首页 | 官方网站   微博 | 高级检索  
     

基于机器学习的重症监护室超长入住时长预测
引用本文:吴静依,林瑜,蔺轲,胡永华,孔桂兰.基于机器学习的重症监护室超长入住时长预测[J].北京大学学报(医学版),2021,53(6):1163-1170.
作者姓名:吴静依  林瑜  蔺轲  胡永华  孔桂兰
作者单位:1.北京大学公共卫生学院流行病与卫生统计学系,北京 100191
2.浙江省北大信息技术高等研究院,杭州 311200
3.北京大学医学信息学中心,北京 100191
4.北京大学健康医疗大数据国家研究院,北京 100191
基金项目:国家自然科学基金(81771938);国家自然科学基金(91846101);北京市自然科学基金(7212201);科技创新2030项目(2018AAA0102100);北京大学医学部-密歇根大学医学院转化医学与临床研究联合研究所项目(BMU2020JI011)
摘    要:目的:基于三种机器学习算法——支持向量机(support vector machine,SVM)、分类回归树(classification and regression tree,CART)和随机森林(random forest,RF),构建重症监护室(intensive care unit,ICU)患者的ICU入住时长(length of ICU stay,LOS-ICU)分类预测模型,并与传统的定制版简化急性生理功能评分Ⅱ(simplified acute physiology score Ⅱ,SAPS-Ⅱ)模型进行比较。

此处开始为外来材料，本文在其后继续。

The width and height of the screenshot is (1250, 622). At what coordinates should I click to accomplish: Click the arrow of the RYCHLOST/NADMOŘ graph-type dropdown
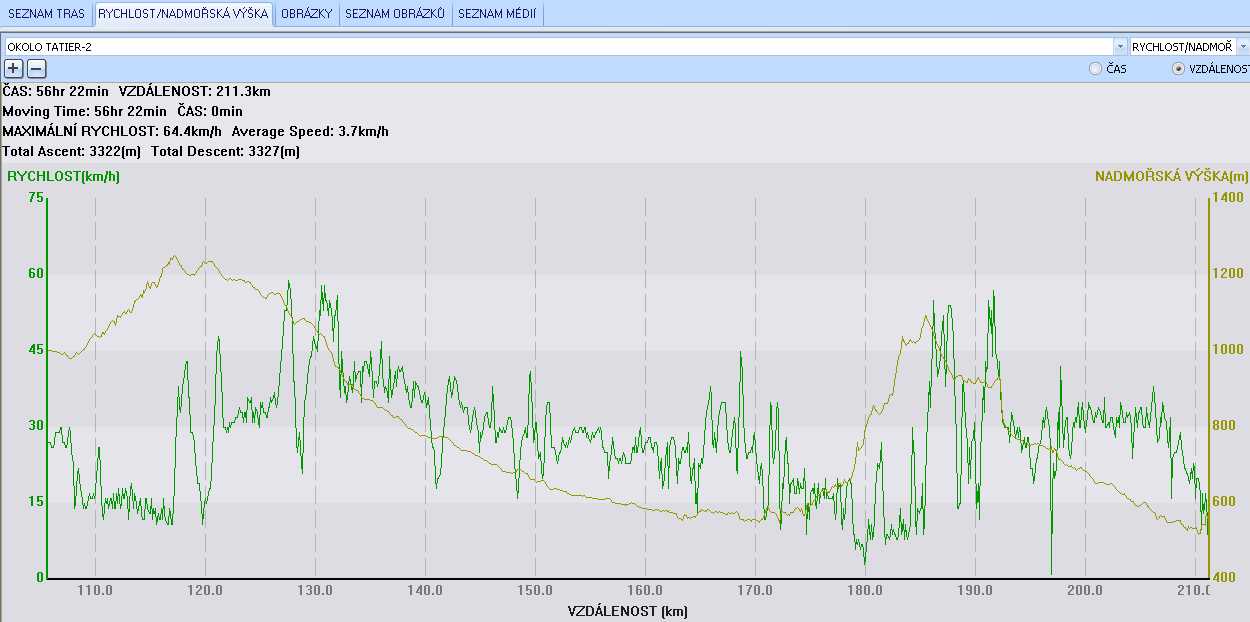[x=1242, y=47]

方法:使用美国大型重症医疗数据库(medical information mart for intensive care Ⅲ,MIMIC-Ⅲ),以ICU患者是否发生超长LOS-ICU(prolonged LOS-ICU,pLOS-ICU)作为结局指标,构建定制版SAPS-Ⅱ、SVM、CART和RF模型,使用递归特征消除法进行特征选择,基于五折交叉验证找出最佳预测模型。模型的预测性能评价指标包括Brier评分、受试者工作特征(receiver operation characteristic,ROC)曲线下面积(area under the ROC curve,AUROC)和估计校准度指数(estimated calibration index,ECI),模型性能指标之间的比较使用双侧t检验。使用本研究中预测性能最好的模型识别出来的各预测变量重要性排序结果,给出重要性排序前五位的预测变量。结果:最终共纳入40 200例ICU患者,发生pLOS-ICU的患者23.7%。其中,男性患者57.6%,患者平均年龄为(61.9±16.5)岁。五折交叉验证结果显示,相比于定制版SAPS-Ⅱ模型,三种机器学习模型的预测性能在各个指标上均有明显提升,且差异均具有统计学意义(P<0.01)。其中,RF模型在综合预测性能、区分度与校准度三个方面均表现最优,其Brier评分、AUROC和ECI分别为0.145、0.770和7.259。校准曲线结果显示,在高pLOS-ICU发生风险的ICU人群中,RF模型倾向于略微高估其风险;在低pLOS-ICU发生风险的ICU人群中,RF模型倾向于略微低估其风险。基于性能最优的RF模型识别的对pLOS-ICU预测最重要的五个变量依次为年龄、心率、收缩压、体温和动脉血氧分压与吸入氧分数之比。结论:基于机器学习方法构建ICU患者的pLOS-ICU预测模型相比于传统的定制版SAPS-Ⅱ模型,预测性能均有明显提升,其中,基于RF方法的pLOS-ICU预测模型性能最优,具有很大的临床应用潜力。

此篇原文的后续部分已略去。